>>>

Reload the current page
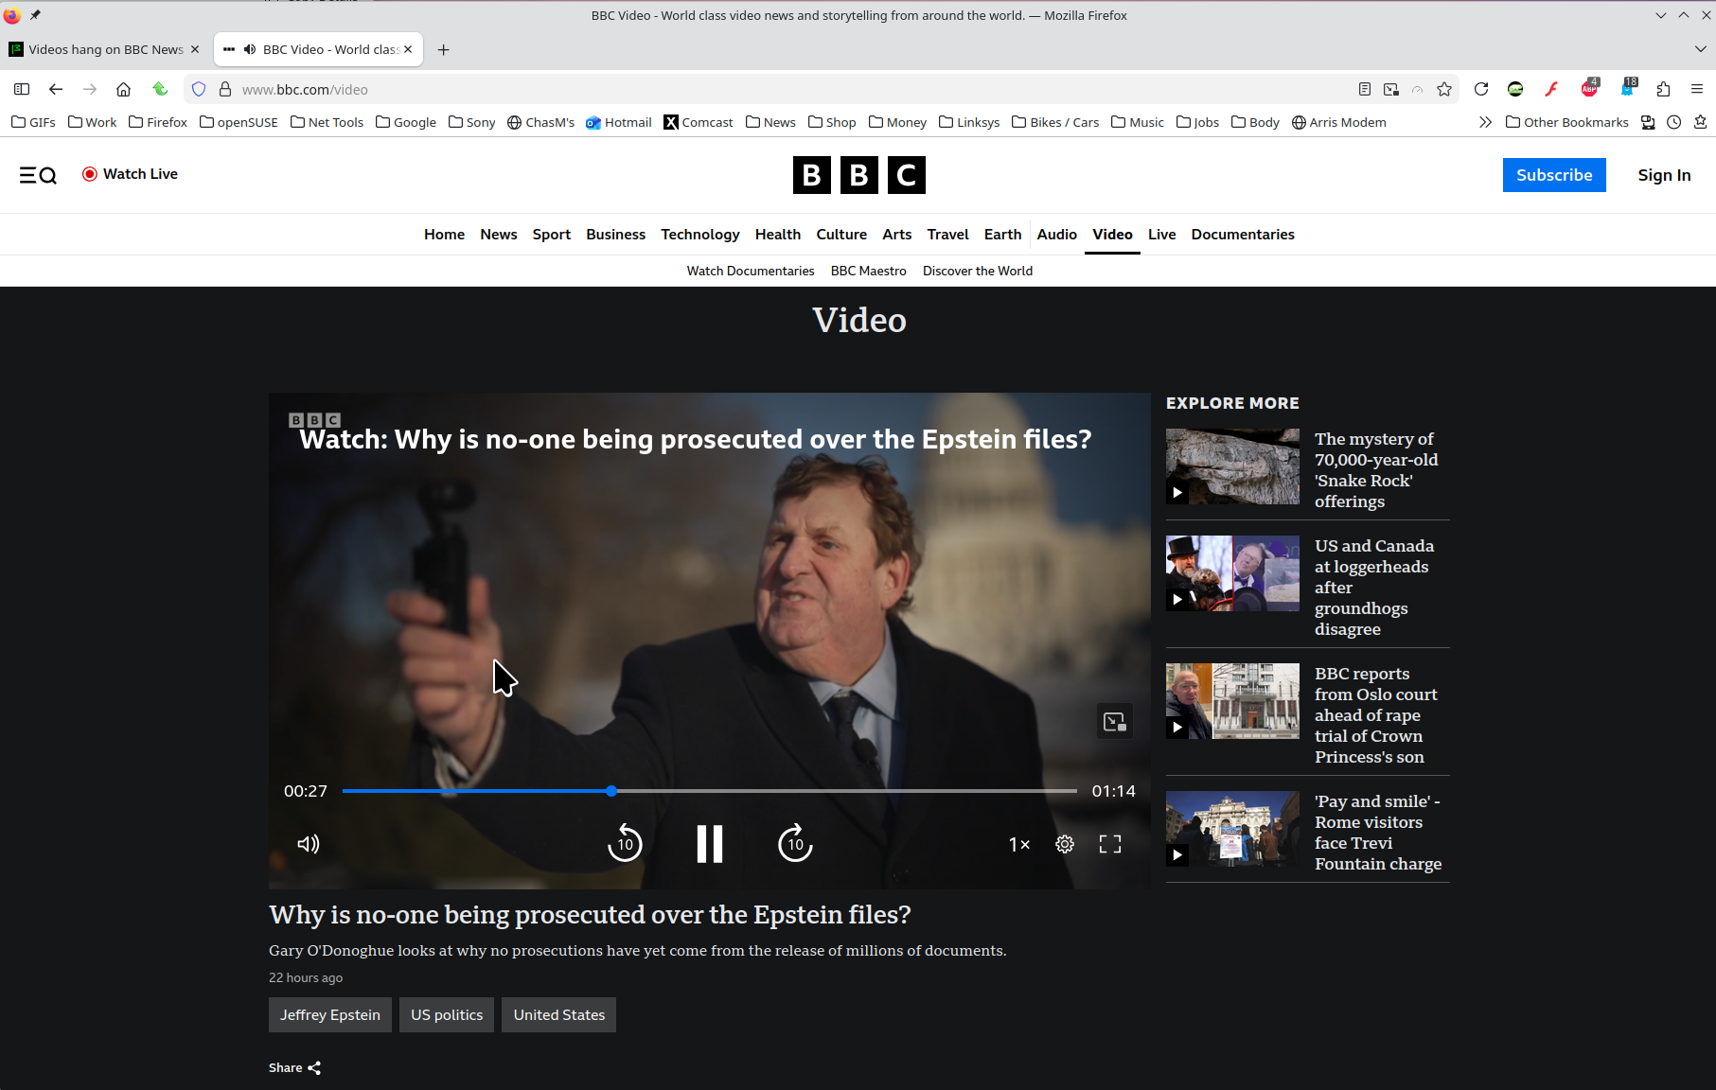 point(1481,89)
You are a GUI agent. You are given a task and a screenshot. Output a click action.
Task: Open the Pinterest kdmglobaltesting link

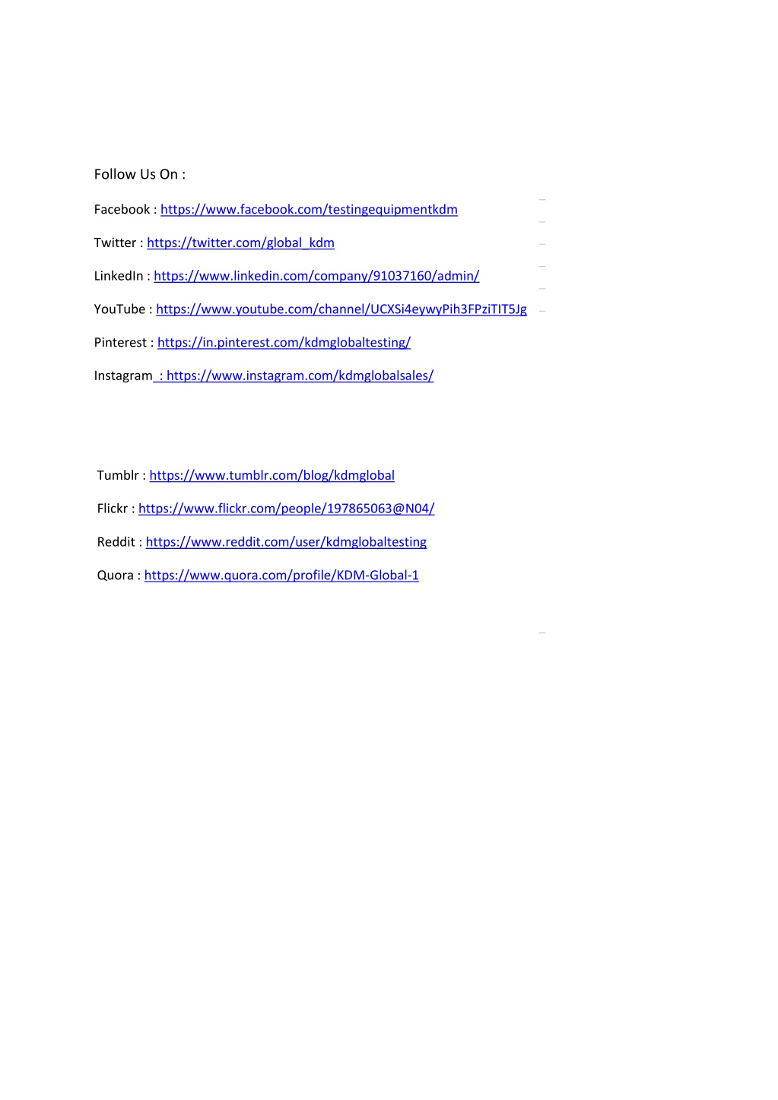[x=284, y=343]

<<<

# [WHAT TO DO]
Please set down exactly the lines from the one holding "You are a GUI" through the last line of the entries, both ends included, and skip pictures.

# [ANSWER SPACE]
You are a GUI agent. You are given a task and a screenshot. Output a click action.
Task: Open the Pinterest kdmglobaltesting link

[x=284, y=343]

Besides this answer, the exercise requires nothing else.